TARDIS homurtuyla solucan deliğine dalıp uzay-zamanın bir başka kesitine yol aldı.
Tokyo-Japonya
Oradakiler ilk defa böylesine büyük bir depremle yüz yüze gelmişlerdi. Bina bir tabak sıcak jöle gibi sarsılıyor, duvarlar titriyor, kirişler parçalanıyor, depreme dayanıklı olması için imal edilmiş yapı çatırdıyordu. Üstelik bu sadece gökdelenlerden bir tanesinde, 85 katlık devasa bir şirkette meydana geliyordu. Kapılar yüksek voltajlı elektrik akımlarıyla ablukaya alınmış, bütün çıkışlar ölümcül bir tuzağa dönüşmüştü. En alt katta, lobi bölümünde 50’ye yakın çalışan mahsur kalmıştı. Bazıları korkudan bir köşeye sinmiş, bazıları heyecandan adeta aklını kaybetmiş, bazısı bir çıkış bulma telaşına düşmüstü.
TARDIS şimşek gibi bir hızla temizlik odasının içinde cisimleşti. Donna kolundan tuttuğu gibi zaman lordunu dışarı sürükledi.
“Bugün macera kaldıracak havamda değilim!”
Donna diretti; “İstesen de istemesen de bunu yapacaksın Doktor. Senin iyiliğin için!”
Adamı doğruca lobiye götürdü. Manzara dehşetliydi. Depremin ortasında en az 7 kişi kalp krizi geçirerek ölmüş, üzerinden dumanlar tüten üç kişi çıkışların önünde elektrik akımına maruz kalarak kızarmıştı.

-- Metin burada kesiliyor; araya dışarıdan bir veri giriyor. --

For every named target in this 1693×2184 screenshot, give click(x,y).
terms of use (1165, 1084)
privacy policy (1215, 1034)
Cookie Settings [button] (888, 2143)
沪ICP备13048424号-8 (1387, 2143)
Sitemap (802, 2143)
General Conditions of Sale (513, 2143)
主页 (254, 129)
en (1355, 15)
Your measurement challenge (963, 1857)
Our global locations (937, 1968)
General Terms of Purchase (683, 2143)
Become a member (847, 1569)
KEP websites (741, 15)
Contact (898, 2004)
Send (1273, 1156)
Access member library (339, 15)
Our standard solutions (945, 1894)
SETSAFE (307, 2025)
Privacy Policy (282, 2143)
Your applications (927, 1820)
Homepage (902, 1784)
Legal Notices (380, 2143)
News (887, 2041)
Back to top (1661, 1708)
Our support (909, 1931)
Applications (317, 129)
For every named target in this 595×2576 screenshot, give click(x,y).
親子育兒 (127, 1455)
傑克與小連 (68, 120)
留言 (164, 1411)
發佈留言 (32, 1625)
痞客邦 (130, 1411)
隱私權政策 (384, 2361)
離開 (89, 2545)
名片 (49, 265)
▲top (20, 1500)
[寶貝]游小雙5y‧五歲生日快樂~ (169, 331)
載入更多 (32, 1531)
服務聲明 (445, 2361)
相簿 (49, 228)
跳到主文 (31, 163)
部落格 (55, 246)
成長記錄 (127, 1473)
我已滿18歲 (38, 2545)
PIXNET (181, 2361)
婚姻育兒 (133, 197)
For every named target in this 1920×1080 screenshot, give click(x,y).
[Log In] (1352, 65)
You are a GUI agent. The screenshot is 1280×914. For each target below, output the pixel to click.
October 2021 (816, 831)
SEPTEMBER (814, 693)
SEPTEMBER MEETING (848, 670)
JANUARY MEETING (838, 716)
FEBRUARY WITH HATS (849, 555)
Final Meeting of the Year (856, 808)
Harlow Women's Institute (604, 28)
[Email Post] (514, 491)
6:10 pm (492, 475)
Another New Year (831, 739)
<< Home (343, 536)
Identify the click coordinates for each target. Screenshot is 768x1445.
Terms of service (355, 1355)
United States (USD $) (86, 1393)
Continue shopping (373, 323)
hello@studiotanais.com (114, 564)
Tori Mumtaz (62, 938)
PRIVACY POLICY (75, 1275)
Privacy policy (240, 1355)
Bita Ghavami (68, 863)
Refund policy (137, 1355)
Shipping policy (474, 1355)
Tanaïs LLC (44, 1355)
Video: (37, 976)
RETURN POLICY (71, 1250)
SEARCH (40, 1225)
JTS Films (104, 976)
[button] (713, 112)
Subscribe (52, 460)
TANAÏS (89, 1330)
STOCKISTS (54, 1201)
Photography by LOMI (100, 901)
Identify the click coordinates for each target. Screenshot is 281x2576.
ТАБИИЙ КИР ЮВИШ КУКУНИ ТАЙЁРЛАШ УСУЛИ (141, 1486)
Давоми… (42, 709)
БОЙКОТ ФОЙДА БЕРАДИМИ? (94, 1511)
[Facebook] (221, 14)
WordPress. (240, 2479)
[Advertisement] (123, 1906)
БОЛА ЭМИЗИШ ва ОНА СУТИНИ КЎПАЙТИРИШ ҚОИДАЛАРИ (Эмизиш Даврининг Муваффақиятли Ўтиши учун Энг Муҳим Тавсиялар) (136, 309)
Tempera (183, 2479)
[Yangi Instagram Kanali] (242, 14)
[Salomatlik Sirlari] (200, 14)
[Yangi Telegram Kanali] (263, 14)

“TARDIS bizi buraya mı getirdi yani? Japonya’da bir deprem! Ona kafa dağıtacak bir şey olsun demiştim! Sıradan bir şey değil!”
Oysaki vaka doktorun ilgisini çekmişti; “Hayır Donna, hayır. Bunun sıradan bir deprem olduğunu düşünmüyorum.”
Soniğini çıkarıp binanın iskeletini ve ses değerlerini analiz etti;
“Reenkarnasyona inanır mısın Donna.”
“Neden soruyorsun?”
“Bina suni bir depremle sallanıyor. Her madde farklı bir sonik frekansa karşı hassastır. Biri bu binanın sonik frekansını çözüp ses dalgalarını ona karşı kullanıyor. Bizim kulaklarımız algılamıyor ama o frekans aralığında gürültülü bir yayın yaparak binanın iskeletini cam bir bardak gibi parçalıyor. Eğer yanılmıyorsam bunu bu şekilde yapan tek bir kişi var.”
Derken lobideki led ekranlardan birinde kolunda tuttuğu güvercinin başını okşayan, sakallı, atletik görünümlü mahkumun görüntüsü belirdi. Belli belirsiz bir edayla gülümsüyordu; “Bunu ilk yaptığım zamanı hatırlıyorum. Bütün sokak çatırdamıştı.”
Televizyonun kamerasından Doktor’un yüzünü görür görmez mahkumun suratında bir hayret kıpırdandı; “Doktor” dedi şaşkın bir bakışla; “150 yıldır görüşmemiştik”
Doktor kaşlarını çattı; “Bu imkansız!”
“Öyle mı? Beraber gittiğimiz semineri hatırlarsın o zaman. 1890 yılının mart ayında. Salona bir göktaşı düşmek üzereydi. Manyetik bir alan yaratıp meteorun yörüngesini saptırmayı son anda başarmıştık.”
Doktor’un bakışları parladı; “Sen gerçektende osun. Sen Nicola Tesla’sın! Ama nasıl olur!”
“Ruh göçü, başka bir bedende hayat bulmak, tekrardan yeşermek, reenkarnasyon, adına her ne dersen de. 1943’te bir otel odasında sefil bir vaziyette öldüm, 2015’te bir hapishanede mahkum olarak yeniden doğdum. Bir bilim adamı olarak Doktor, bunun gibi inanışları hurafe olarak görürdüm. Ama görüyorsun ya, işte buradayım…”
“Bu imkansız! Reenkarnasyonun hiçbir bilimsel dayanağı yok!”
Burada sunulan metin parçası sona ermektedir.